The range to repeat runs from the line with "812x505 pixels." to the last line below, both ends included; give it exactly and without pictures.
****************************************
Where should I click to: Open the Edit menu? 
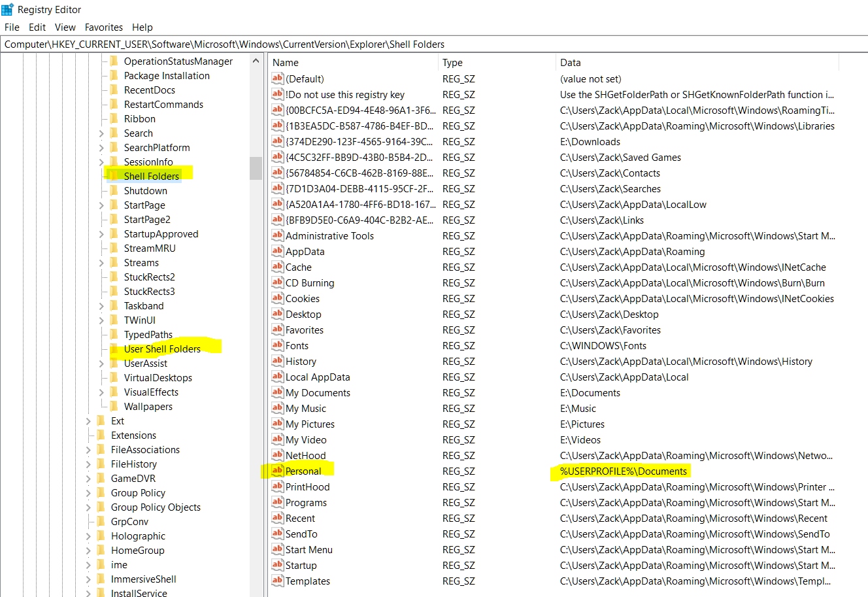pos(37,27)
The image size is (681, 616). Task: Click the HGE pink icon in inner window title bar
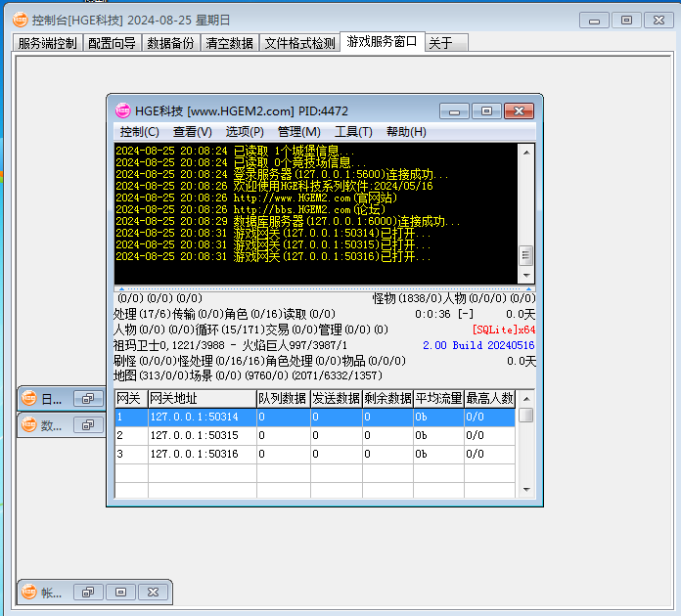click(x=122, y=110)

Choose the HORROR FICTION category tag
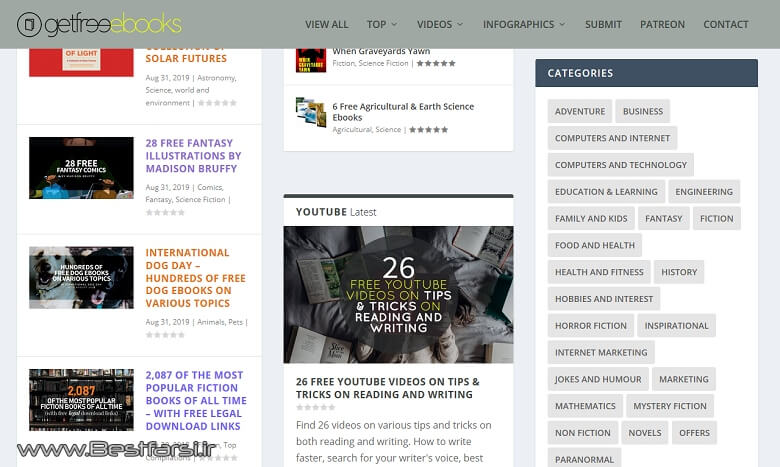point(591,325)
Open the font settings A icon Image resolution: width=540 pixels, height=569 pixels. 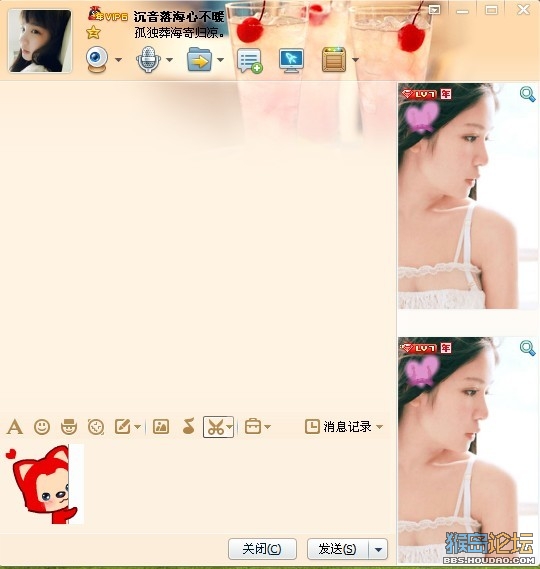coord(15,427)
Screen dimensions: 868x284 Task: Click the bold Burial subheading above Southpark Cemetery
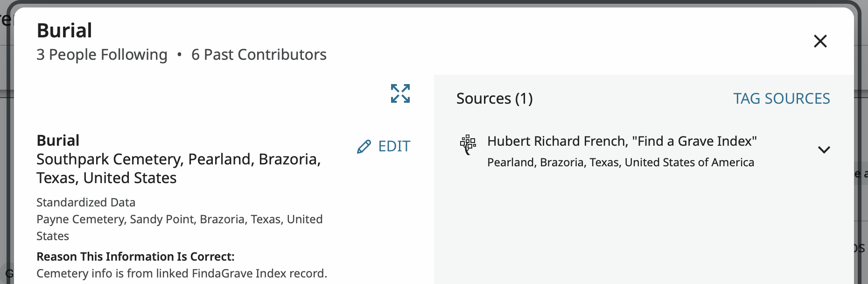(x=58, y=141)
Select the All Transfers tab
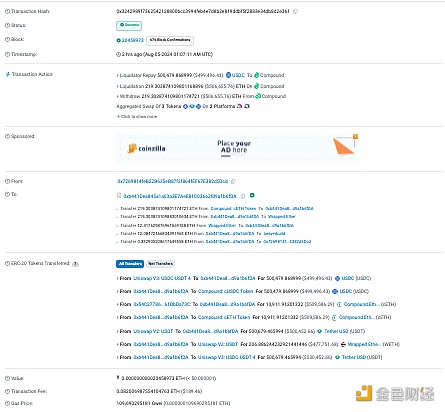Viewport: 445px width, 412px height. coord(130,264)
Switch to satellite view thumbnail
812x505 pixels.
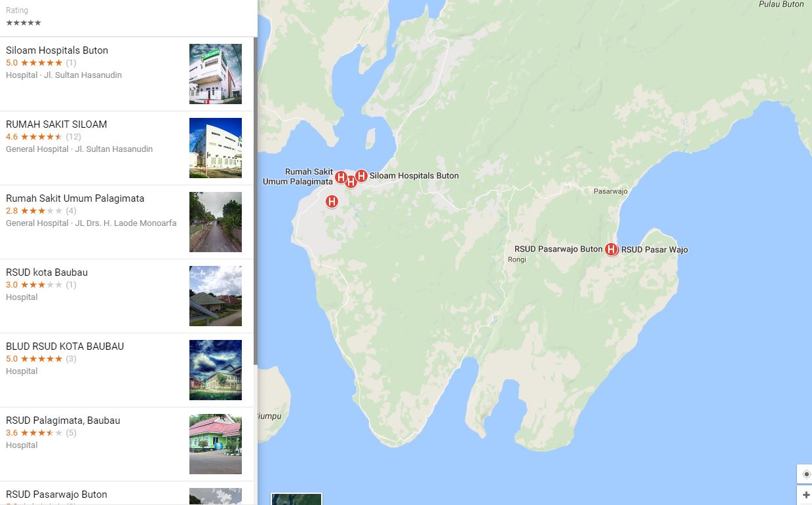[297, 499]
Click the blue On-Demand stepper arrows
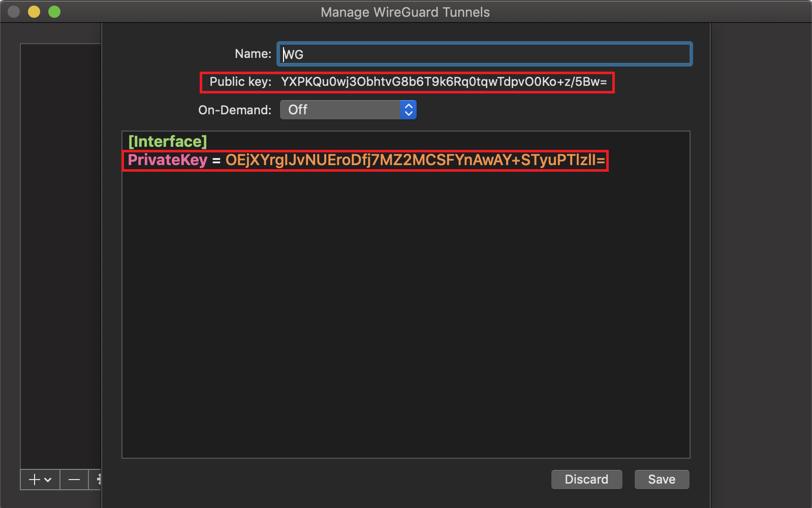 click(409, 110)
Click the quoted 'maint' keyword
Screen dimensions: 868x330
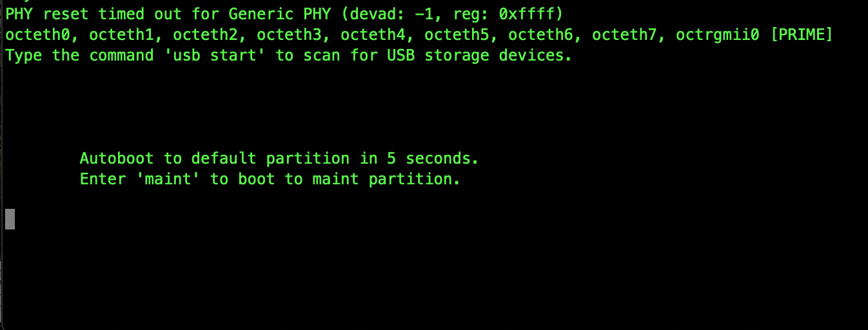click(168, 179)
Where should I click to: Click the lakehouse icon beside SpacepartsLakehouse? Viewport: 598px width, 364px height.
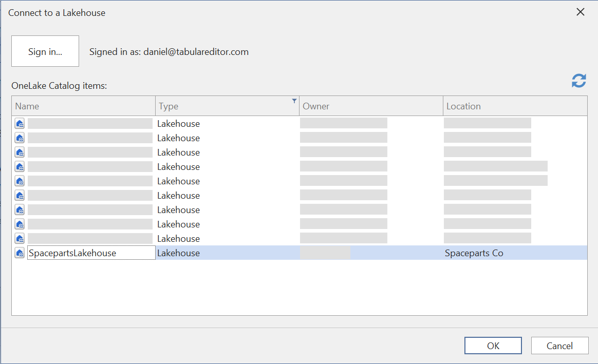[x=19, y=253]
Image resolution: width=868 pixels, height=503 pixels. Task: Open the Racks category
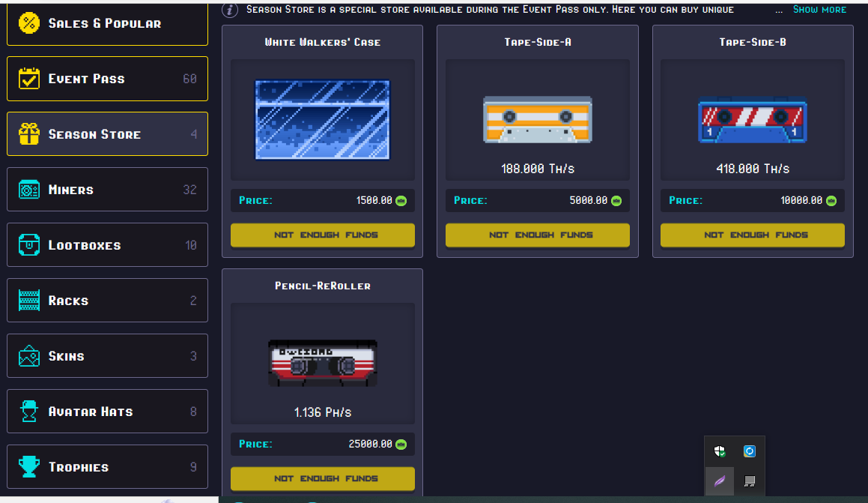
****************************************
▶ Your solution:
812x505 pixels.
[297, 499]
Click the blue On-Demand stepper arrows
 click(409, 110)
Click the quoted 'maint' keyword
Screen dimensions: 868x330
click(168, 179)
Where should I click to: Click the lakehouse icon beside SpacepartsLakehouse? Viewport: 598px width, 364px height.
[x=19, y=253]
Image resolution: width=868 pixels, height=503 pixels. Task: Open the Racks category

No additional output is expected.